Ovo Ugbebor of Propcom Mai-Karfi was at the agricultural summit in Lagos. She was part of a team discussing the topic Promoting Socio-Economic Development Through Agricultural Transformation. While speaking, she said her team had begun working on the challenge of low earnings facing Smallholder farmers by devising appropriate investment plans for the farmers.
Funding for Smallholder Farmers.
Ovo mentioned that a funding scheme had been established for these smallholder farmers to get the funds they need to implement their investment plans. The scheme was funded privately with £1 million. This helped increase the empowered smallholder farmers to one million. She explained that the intent of the scheme is to ensure that there is continuous delivery of farm produce through sufficient funds and up-to-date technology.
The Challenge of Nigerian Smallholder Farmers.
Before this, over 30 million farmers in Nigeria were oftentimes overlooked. They suffered low earnings and were not privileged to get the needed capital for farm growth. Ugbebor and her team were able to pinpoint the main challenge these farmers were facing – lack of finance, skill and innovation to exploit the agricultural sector.
Harriet Lamb, the Chief Executive Officer (CEO) of the agricultural development agency, Fairtrade International, released a report after she went to work with owners of farmers of coffee, cocoa, sugar, bananas and tea. In the report, she said farmers should be put first and should enjoy equitable share of value, equitable access to finance, and that government funds should give major focus to the agricultural sector.

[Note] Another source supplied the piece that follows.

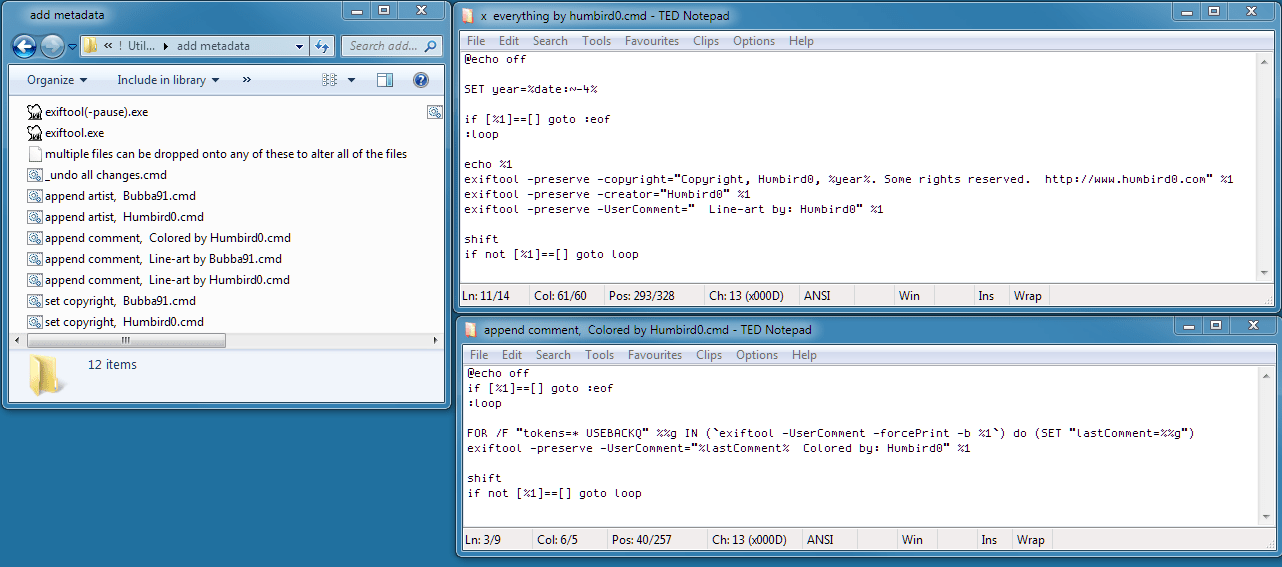1282x567 pixels.
Task: Open address bar history dropdown arrow
Action: click(x=300, y=46)
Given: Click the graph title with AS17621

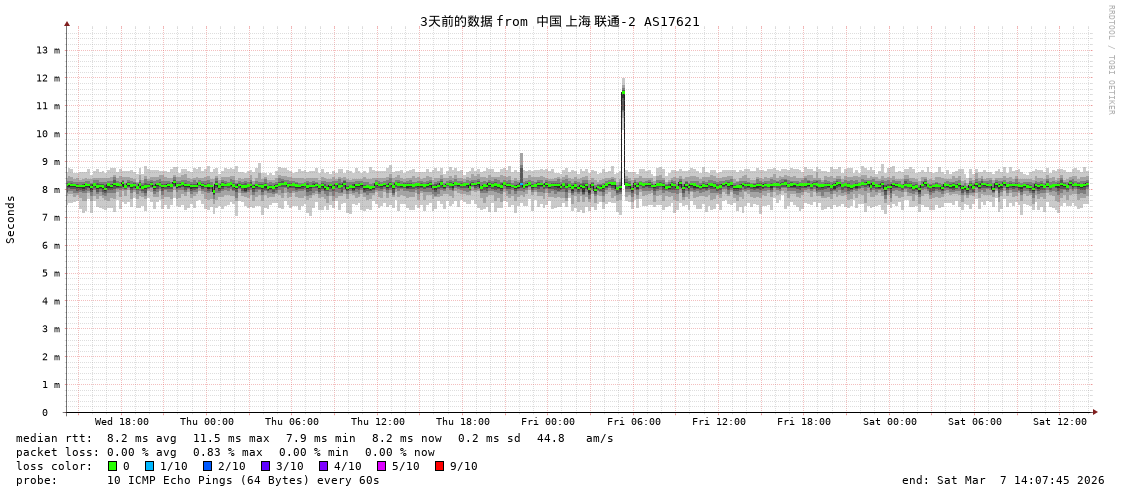Looking at the screenshot, I should click(560, 21).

The Main Solution to the challenges
There should also be inclusiveness of the agricultural sector in the government’s policies and practices. The private sector, individual donors and multilateral agencies should include the agricultural sector in their budget. Harriet is pushing that smallholder farmers are recipients of subsidized solutions. She said data from Food and Agriculture Organization reveals that smallholder farmers invest $170bn into their farms per year.
“If the power imbalances that hold smallholder farmers back can be addressed now and within supportive policy environments, they will drive down hunger and build prosperity for hundreds of millions of people. Their demands for local services and farming inputs, for example, regularly go unheard. Their influence on agricultural policy and budgets, or in any global supply chains that they are part of, is extremely low, smallholder farmers often lack influence and power over decisions that affect them.” Harriet Lamb stated.
Propcom Mai-karfi is an inventive, market-driven programme financed by the United Kingdom’s Department for International Development (DFID) with the intent to reduce poverty in Nigeria. The programme liaises with the government, private sector and businesses to enable rural markets work better for the less privileged in the society.
Who are Smallholder Farmers?
Smallholder farmers can be defined in different ways based on the situation and ecological zone. The term is often used in place of “small-scale” or “peasant farmer”. Generally, they are called smallholders because of their inadequate resources.
They are farmers who have small plots of land where they practice subsistence farming alongside one or two cash crops with total dependence on family labour. They use simple, outdated technologies and have low earnings with mostly women carrying out the production processes.